- Opening Delimiter -

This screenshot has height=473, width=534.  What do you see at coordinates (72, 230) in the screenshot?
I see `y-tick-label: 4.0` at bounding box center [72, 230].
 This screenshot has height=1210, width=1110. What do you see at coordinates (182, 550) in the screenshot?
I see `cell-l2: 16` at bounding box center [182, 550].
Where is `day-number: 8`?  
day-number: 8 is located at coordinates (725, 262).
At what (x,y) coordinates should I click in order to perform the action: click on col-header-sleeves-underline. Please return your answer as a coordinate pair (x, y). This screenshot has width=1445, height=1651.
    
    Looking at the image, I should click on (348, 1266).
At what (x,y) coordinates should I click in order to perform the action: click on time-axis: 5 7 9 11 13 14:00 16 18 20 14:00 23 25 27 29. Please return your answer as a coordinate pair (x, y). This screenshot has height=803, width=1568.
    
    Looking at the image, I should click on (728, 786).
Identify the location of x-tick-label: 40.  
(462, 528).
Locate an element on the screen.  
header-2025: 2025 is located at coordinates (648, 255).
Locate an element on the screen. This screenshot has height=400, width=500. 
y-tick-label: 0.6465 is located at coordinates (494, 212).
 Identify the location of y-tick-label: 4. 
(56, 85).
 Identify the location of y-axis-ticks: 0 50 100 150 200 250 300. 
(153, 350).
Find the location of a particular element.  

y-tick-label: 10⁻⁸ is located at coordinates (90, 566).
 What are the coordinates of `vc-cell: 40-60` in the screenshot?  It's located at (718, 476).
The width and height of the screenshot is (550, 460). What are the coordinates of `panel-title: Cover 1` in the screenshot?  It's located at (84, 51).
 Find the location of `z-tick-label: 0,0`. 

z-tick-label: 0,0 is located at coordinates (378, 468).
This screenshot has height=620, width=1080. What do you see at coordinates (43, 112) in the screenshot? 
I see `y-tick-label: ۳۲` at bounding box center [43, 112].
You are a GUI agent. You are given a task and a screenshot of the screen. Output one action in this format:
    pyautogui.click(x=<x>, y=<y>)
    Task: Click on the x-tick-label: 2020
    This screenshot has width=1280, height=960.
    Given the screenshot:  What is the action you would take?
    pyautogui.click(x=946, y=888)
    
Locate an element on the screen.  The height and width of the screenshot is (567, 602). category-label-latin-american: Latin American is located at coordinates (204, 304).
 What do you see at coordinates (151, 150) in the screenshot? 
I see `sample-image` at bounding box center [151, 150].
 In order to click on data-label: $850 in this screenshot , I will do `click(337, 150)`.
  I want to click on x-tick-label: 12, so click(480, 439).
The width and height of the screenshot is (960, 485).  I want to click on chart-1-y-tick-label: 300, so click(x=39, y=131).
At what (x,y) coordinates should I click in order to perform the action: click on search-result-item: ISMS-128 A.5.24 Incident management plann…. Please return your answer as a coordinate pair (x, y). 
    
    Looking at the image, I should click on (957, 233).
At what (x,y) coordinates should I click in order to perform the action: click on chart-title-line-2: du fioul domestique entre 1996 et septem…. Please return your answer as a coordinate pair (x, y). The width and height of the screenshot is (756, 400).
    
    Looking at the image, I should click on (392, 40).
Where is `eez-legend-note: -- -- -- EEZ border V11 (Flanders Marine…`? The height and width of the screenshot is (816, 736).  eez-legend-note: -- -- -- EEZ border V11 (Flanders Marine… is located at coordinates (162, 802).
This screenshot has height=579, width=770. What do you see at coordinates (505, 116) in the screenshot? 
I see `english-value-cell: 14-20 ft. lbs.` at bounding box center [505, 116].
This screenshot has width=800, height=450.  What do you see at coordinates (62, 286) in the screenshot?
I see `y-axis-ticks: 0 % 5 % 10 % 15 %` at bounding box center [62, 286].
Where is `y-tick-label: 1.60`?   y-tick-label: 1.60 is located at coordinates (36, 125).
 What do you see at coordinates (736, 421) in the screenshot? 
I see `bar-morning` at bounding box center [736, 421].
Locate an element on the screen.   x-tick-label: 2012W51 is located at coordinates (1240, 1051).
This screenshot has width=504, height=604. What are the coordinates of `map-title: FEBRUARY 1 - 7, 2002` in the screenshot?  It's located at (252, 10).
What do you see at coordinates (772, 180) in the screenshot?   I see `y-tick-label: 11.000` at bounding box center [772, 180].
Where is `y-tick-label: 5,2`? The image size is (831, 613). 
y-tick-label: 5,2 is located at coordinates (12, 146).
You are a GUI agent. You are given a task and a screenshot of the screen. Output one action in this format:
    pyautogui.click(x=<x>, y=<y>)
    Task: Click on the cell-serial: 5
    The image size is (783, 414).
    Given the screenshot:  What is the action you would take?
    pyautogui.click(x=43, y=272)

- Closing Delimiter -

■ Job item: How many of the lines above contain the string "cell"? Case matters, and the reply should be only the number.

■ Written solution: 4